By this metric, Ituran Location and Control Ltd. (ITRN) is the more undervalued stock at a PEG of 0. 58x versus QUALCOMM Incorporated's 9. 06x. A PEG below 1. 0 is traditionally considered the threshold for growth-adjusted undervaluation. On forward earnings alone, American Superconductor Corporation (AMSC) trades at 15. 4x forward P/E versus 55. 5x for Power Integrations, Inc. — 40. 1x cheaper on a one-year earnings basis. Analyst consensus price targets imply the most upside for AMSC: 15. 6% to $61. 50.
08Which pays a better dividend — AMSC or ITRN or GRMN or POWI or QCOM?
In this comparison, ITRN (3.
2% yield), QCOM (1. 7% yield), GRMN (1. 4% yield), POWI (1. 2% yield) pay a dividend. AMSC does not pay a meaningful dividend and should not be held primarily for income.
09Is AMSC or ITRN or GRMN or POWI or QCOM better for a retirement portfolio?
For long-horizon retirement investors, Garmin Ltd.
(GRMN) is the stronger choice — it scores higher on the combination of lower volatility, dividend reliability, and long-term compounding (1. 4% yield, +563. 1% 10Y return). American Superconductor Corporation (AMSC) carries a higher beta of 2. 90 — meaning larger drawdowns in market downturns, which matters significantly when you cannot wait years for a recovery. Both have compounded well over 10 years (GRMN: +563. 1%, AMSC: +379. 0%), confirming both are viable long-term holds — but the lower-volatility option typically results in less emotional selling during corrections. Retirement portfolios generally favour predictability over maximum returns. Consult a financial advisor before making allocation decisions.

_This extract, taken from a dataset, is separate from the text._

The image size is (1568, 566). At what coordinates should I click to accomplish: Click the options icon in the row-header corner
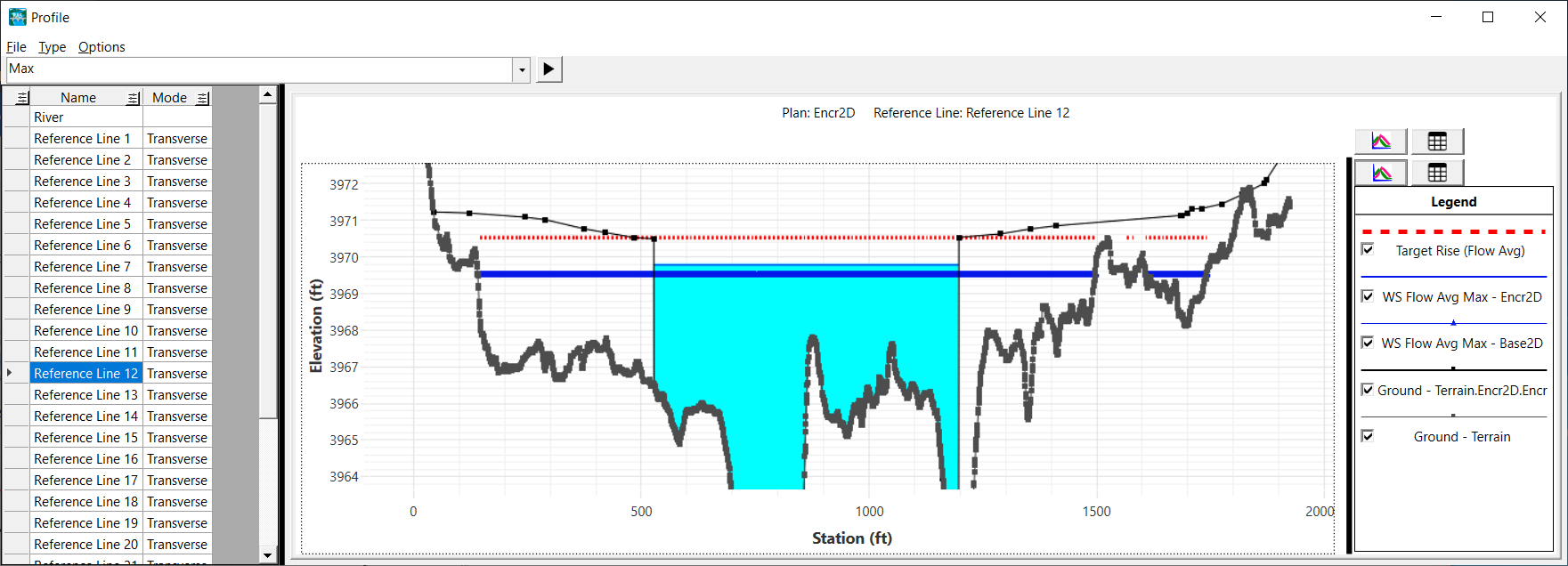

10What are the main differences between AMSC and ITRN and GRMN and POWI and QCOM?
These companies operate in different sectors (AMSC (Industrials) and ITRN (Technology) and GRMN (Technology) and POWI (Technology) and QCOM (Technology)), which means they face different economic cycles, regulatory environments, and macro sensitivities — making direct comparison nuanced.
In terms of investment character: AMSC is a small-cap high-growth stock; ITRN is a small-cap income-oriented stock; GRMN is a mid-cap high-growth stock; POWI is a small-cap quality compounder stock; QCOM is a large-cap quality compounder stock. ITRN, GRMN, POWI, QCOM pay a dividend while AMSC does not, making them suitable for different income and tax situations. These fundamental differences mean investors should not choose between them on a single metric — the "better stock" depends entirely on which of these characteristics aligns with your investment strategy.